* _Records supplied_:
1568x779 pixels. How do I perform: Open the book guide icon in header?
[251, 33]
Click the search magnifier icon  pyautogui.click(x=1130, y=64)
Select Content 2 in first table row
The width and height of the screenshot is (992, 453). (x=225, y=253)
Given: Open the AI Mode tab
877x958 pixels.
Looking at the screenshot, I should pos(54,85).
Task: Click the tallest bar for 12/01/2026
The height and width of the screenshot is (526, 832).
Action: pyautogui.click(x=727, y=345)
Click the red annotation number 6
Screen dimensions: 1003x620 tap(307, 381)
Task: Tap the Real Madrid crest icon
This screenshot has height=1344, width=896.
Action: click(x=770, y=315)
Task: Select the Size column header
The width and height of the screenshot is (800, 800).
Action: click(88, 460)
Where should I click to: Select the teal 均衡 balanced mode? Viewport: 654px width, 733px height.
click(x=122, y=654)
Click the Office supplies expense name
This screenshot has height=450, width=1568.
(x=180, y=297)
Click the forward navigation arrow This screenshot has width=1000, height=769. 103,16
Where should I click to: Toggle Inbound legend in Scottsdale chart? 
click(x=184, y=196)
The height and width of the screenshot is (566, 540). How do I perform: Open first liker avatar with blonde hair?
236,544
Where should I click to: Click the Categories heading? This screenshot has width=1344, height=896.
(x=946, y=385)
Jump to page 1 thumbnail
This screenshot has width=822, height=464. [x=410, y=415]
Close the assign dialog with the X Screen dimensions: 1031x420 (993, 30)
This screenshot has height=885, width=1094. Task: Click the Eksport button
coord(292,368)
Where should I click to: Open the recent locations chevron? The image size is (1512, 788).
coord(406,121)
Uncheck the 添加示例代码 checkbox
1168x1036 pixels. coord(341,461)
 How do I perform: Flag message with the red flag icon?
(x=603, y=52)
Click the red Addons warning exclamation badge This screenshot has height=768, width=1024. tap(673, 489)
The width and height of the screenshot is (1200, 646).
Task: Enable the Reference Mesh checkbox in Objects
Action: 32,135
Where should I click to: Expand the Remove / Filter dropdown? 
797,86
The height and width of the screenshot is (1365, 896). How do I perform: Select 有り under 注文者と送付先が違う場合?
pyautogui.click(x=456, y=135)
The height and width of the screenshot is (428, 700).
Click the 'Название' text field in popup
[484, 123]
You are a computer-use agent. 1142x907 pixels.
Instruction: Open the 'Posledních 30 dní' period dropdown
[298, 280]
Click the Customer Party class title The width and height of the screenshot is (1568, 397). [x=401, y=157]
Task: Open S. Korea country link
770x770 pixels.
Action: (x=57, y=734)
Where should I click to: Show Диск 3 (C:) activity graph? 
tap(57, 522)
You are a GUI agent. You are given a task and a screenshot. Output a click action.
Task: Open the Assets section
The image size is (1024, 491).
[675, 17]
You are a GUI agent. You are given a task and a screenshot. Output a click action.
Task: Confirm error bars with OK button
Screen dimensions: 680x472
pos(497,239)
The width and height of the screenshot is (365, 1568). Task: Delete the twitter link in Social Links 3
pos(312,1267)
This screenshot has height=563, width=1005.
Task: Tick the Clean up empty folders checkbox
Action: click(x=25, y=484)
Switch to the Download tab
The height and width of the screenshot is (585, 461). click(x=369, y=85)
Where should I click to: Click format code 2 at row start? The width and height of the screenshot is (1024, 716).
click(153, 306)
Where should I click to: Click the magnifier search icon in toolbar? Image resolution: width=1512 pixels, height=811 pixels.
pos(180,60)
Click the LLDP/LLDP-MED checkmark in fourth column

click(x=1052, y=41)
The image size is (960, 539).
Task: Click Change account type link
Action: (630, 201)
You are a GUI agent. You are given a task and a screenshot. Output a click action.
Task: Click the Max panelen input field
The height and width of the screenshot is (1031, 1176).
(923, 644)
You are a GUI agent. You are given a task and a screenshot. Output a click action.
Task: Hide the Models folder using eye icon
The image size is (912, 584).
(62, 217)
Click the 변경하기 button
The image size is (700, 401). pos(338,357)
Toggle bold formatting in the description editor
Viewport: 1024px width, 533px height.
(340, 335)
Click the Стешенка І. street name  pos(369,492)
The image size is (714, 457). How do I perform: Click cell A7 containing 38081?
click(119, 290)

* _Try it_: Each record above has to be set down again, exactly and completely.

* _Exercise response_:
1568x779 pixels. How do I perform: Open the book guide icon in header?
[251, 33]
Click the search magnifier icon  pyautogui.click(x=1130, y=64)
Select Content 2 in first table row
The width and height of the screenshot is (992, 453). (x=225, y=253)
Given: Open the AI Mode tab
877x958 pixels.
Looking at the screenshot, I should pos(54,85).
Task: Click the tallest bar for 12/01/2026
The height and width of the screenshot is (526, 832).
Action: pyautogui.click(x=727, y=345)
Click the red annotation number 6
Screen dimensions: 1003x620 tap(307, 381)
Task: Tap the Real Madrid crest icon
This screenshot has height=1344, width=896.
Action: click(x=770, y=315)
Task: Select the Size column header
The width and height of the screenshot is (800, 800).
Action: click(88, 460)
Where should I click to: Select the teal 均衡 balanced mode? Viewport: 654px width, 733px height.
click(x=122, y=654)
Click the Office supplies expense name
This screenshot has height=450, width=1568.
(x=180, y=297)
Click the forward navigation arrow This screenshot has width=1000, height=769. 103,16
Where should I click to: Toggle Inbound legend in Scottsdale chart? 
click(x=184, y=196)
The height and width of the screenshot is (566, 540). How do I perform: Open first liker avatar with blonde hair?
236,544
Where should I click to: Click the Categories heading? This screenshot has width=1344, height=896.
(x=946, y=385)
Jump to page 1 thumbnail
This screenshot has width=822, height=464. [x=410, y=415]
Close the assign dialog with the X Screen dimensions: 1031x420 (993, 30)
This screenshot has height=885, width=1094. Task: Click the Eksport button
coord(292,368)
Where should I click to: Open the recent locations chevron? The image size is (1512, 788).
coord(406,121)
Uncheck the 添加示例代码 checkbox
1168x1036 pixels. coord(341,461)
 How do I perform: Flag message with the red flag icon?
(x=603, y=52)
Click the red Addons warning exclamation badge This screenshot has height=768, width=1024. tap(673, 489)
The width and height of the screenshot is (1200, 646).
Task: Enable the Reference Mesh checkbox in Objects
Action: 32,135
Where should I click to: Expand the Remove / Filter dropdown? 
797,86
The height and width of the screenshot is (1365, 896). How do I perform: Select 有り under 注文者と送付先が違う場合?
pyautogui.click(x=456, y=135)
The height and width of the screenshot is (428, 700).
Click the 'Название' text field in popup
[484, 123]
You are a computer-use agent. 1142x907 pixels.
Instruction: Open the 'Posledních 30 dní' period dropdown
[298, 280]
Click the Customer Party class title The width and height of the screenshot is (1568, 397). [x=401, y=157]
Task: Open S. Korea country link
770x770 pixels.
Action: (x=57, y=734)
Where should I click to: Show Диск 3 (C:) activity graph? 
tap(57, 522)
You are a GUI agent. You are given a task and a screenshot. Output a click action.
Task: Open the Assets section
The image size is (1024, 491).
[675, 17]
You are a GUI agent. You are given a task and a screenshot. Output a click action.
Task: Confirm error bars with OK button
Screen dimensions: 680x472
pos(497,239)
The width and height of the screenshot is (365, 1568). Task: Delete the twitter link in Social Links 3
pos(312,1267)
This screenshot has height=563, width=1005.
Task: Tick the Clean up empty folders checkbox
Action: click(x=25, y=484)
Switch to the Download tab
The height and width of the screenshot is (585, 461). click(x=369, y=85)
Where should I click to: Click format code 2 at row start? The width and height of the screenshot is (1024, 716).
click(153, 306)
Where should I click to: Click the magnifier search icon in toolbar? Image resolution: width=1512 pixels, height=811 pixels.
pos(180,60)
Click the LLDP/LLDP-MED checkmark in fourth column

click(x=1052, y=41)
The image size is (960, 539).
Task: Click Change account type link
Action: (630, 201)
You are a GUI agent. You are given a task and a screenshot. Output a click action.
Task: Click the Max panelen input field
The height and width of the screenshot is (1031, 1176).
(923, 644)
You are a GUI agent. You are given a task and a screenshot. Output a click action.
Task: Hide the Models folder using eye icon
The image size is (912, 584).
(62, 217)
Click the 변경하기 button
The image size is (700, 401). pos(338,357)
Toggle bold formatting in the description editor
Viewport: 1024px width, 533px height.
(340, 335)
Click the Стешенка І. street name  pos(369,492)
The image size is (714, 457). How do I perform: Click cell A7 containing 38081?
click(119, 290)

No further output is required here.